Tuesday, November 09, 2004

Steam is now a fully armed and operational battle distribution service!

Well, at least something like that...

Let's see if you can figure out why... Check here first.

Do you see it?

Added backup game files feature (right click on game)

That's the one feature that, I felt, Steam was missing to really be something I could use comfortably.

Yes, I'm one of "those people" that has been waiting while I've had an encrypted copy of Half-Life 2 on my hard drive to play it. But there's always been that little voice in the back of my head going "but what if something blows up?". Well you can just re-install steam and re-download it.

Unlike iTunes, Steam doesn't limit how many machines you can install it on to gain access to your games. So I've got it at work and at home. It works well.

But now, I can make physical backups of the games... whereas before I couldn't. That way I don't have to worry about spending all the downloading time if anything blows up.

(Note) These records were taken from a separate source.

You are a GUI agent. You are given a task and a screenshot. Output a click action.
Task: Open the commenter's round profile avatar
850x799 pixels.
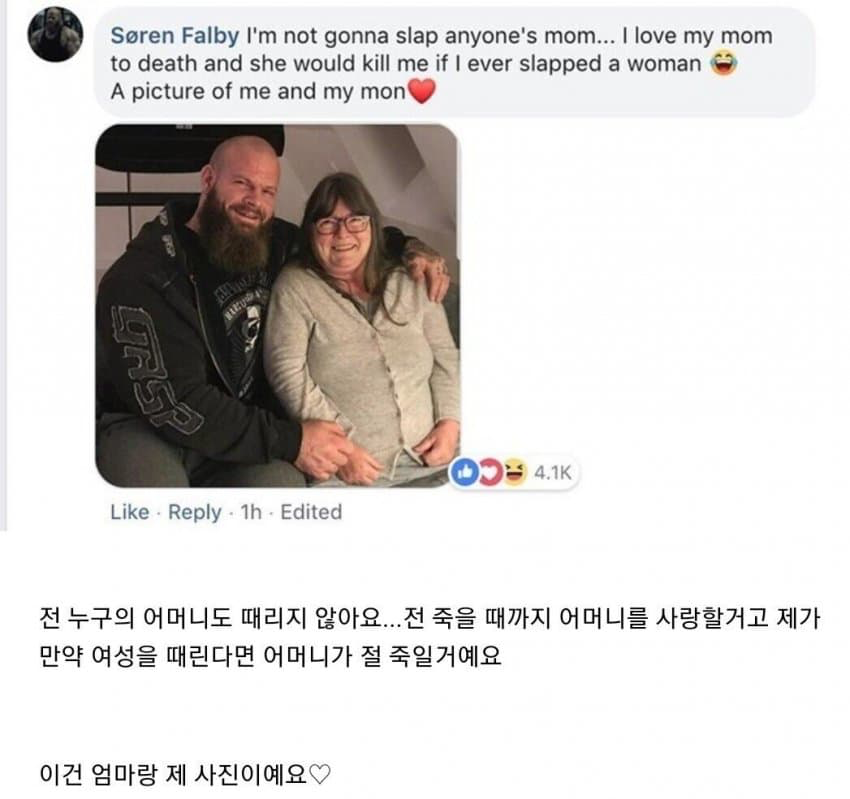(55, 35)
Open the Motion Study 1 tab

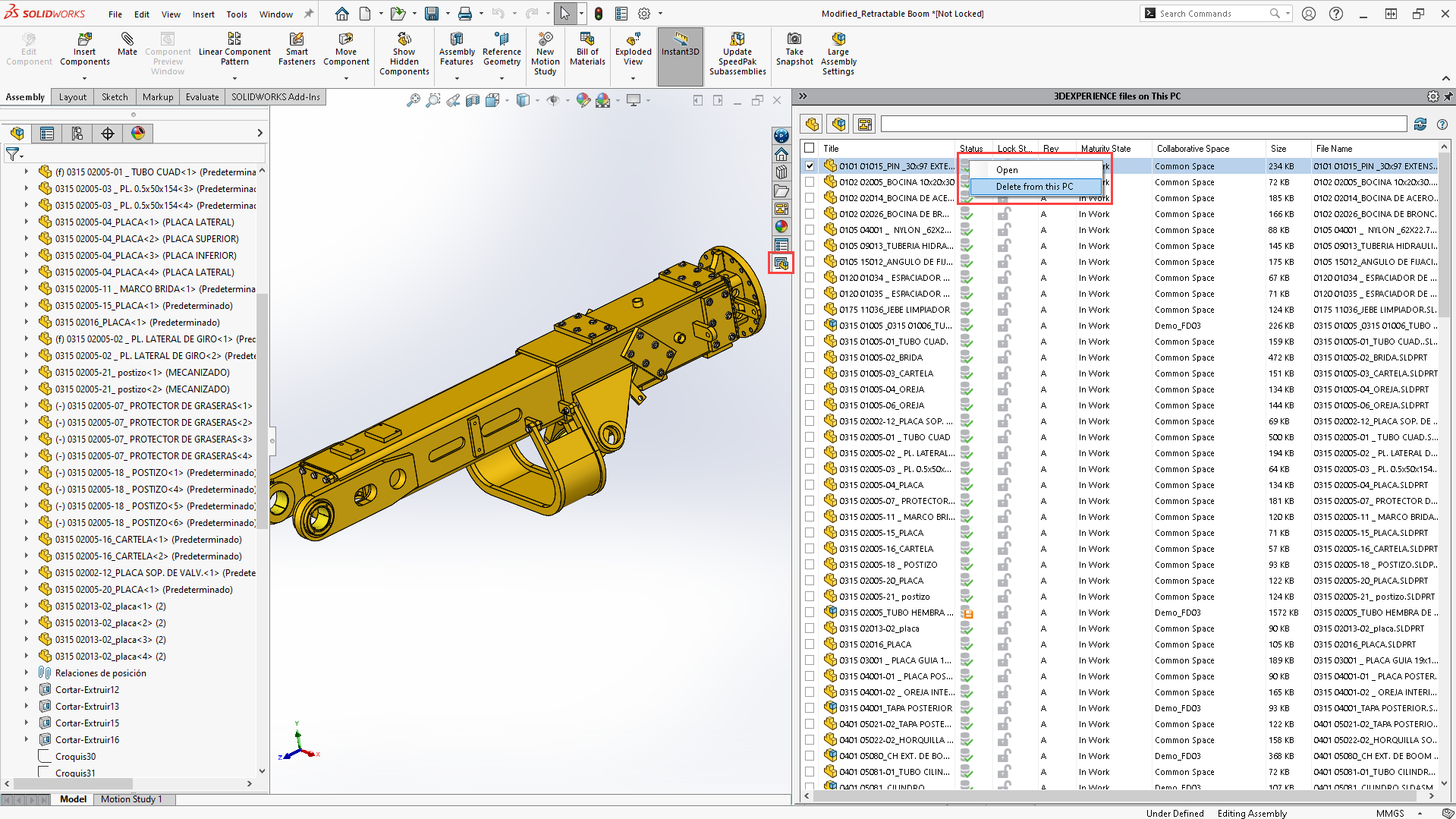[131, 799]
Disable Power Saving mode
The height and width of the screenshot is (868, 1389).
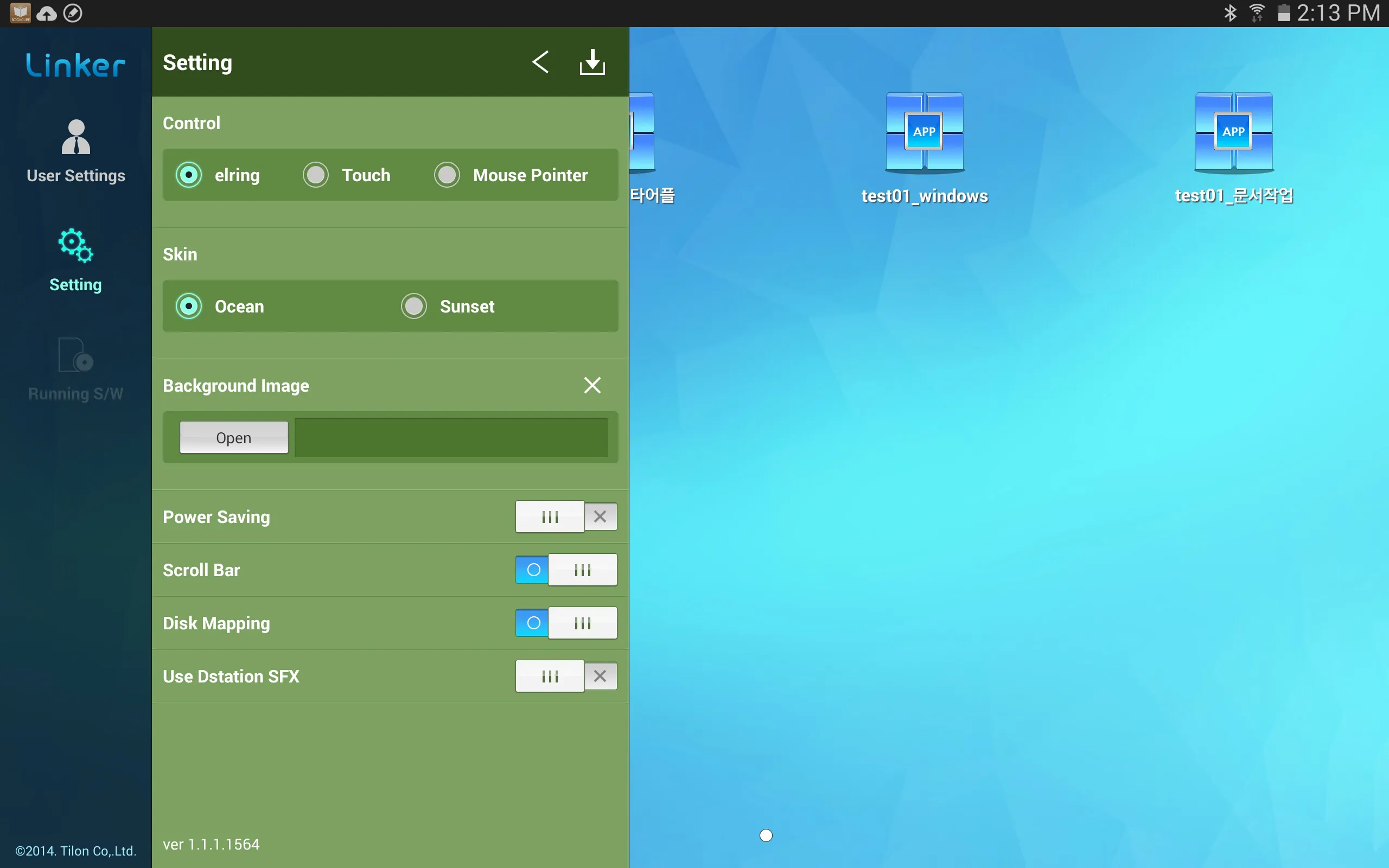coord(600,516)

It's a fairly nice process, too. Right click on any of the installed and fully updated games and choose the "Backup Game files..." option. It doesn't matter which game you choose to do this as you are soon presented with a list of all of the games that you can backup.

Choose which game(s) you wish to backup and it'll tell you the disk space required to back them up. Next option is where you want to back them up too. By default steam has a backup directory already in its structure, and since the mini-app lets you open that folder directly when you're done, no reason not to use it.

You then get to choose a name for the backupfile and then you pick your file size. I think this is really clever. You can pick CD [640 MB] or DVD [4.7 GB] as your options. Yeah they only give you the default base CD and DVD options (I mean come on.. who only uses 640 MB CD's anymore?) but it's still nice. If you choose the CD option and backup more then about a gig it'll show 2+ CD's (As it compresses the data while creating the backup).

Once it starts it'll give you an ETA of how long it takes. Doing a full backup of all my current files takes about 5 minutes.

Once the backup is completed, you can click on a button to open the backup directory where you will find a main .exe file (and extra .dat files if it needed to span CD's) that's named whatever you chose. Running this .exe file will bring up a dialog showing you which Steam games are backed up, and allows you to re-install them effectively.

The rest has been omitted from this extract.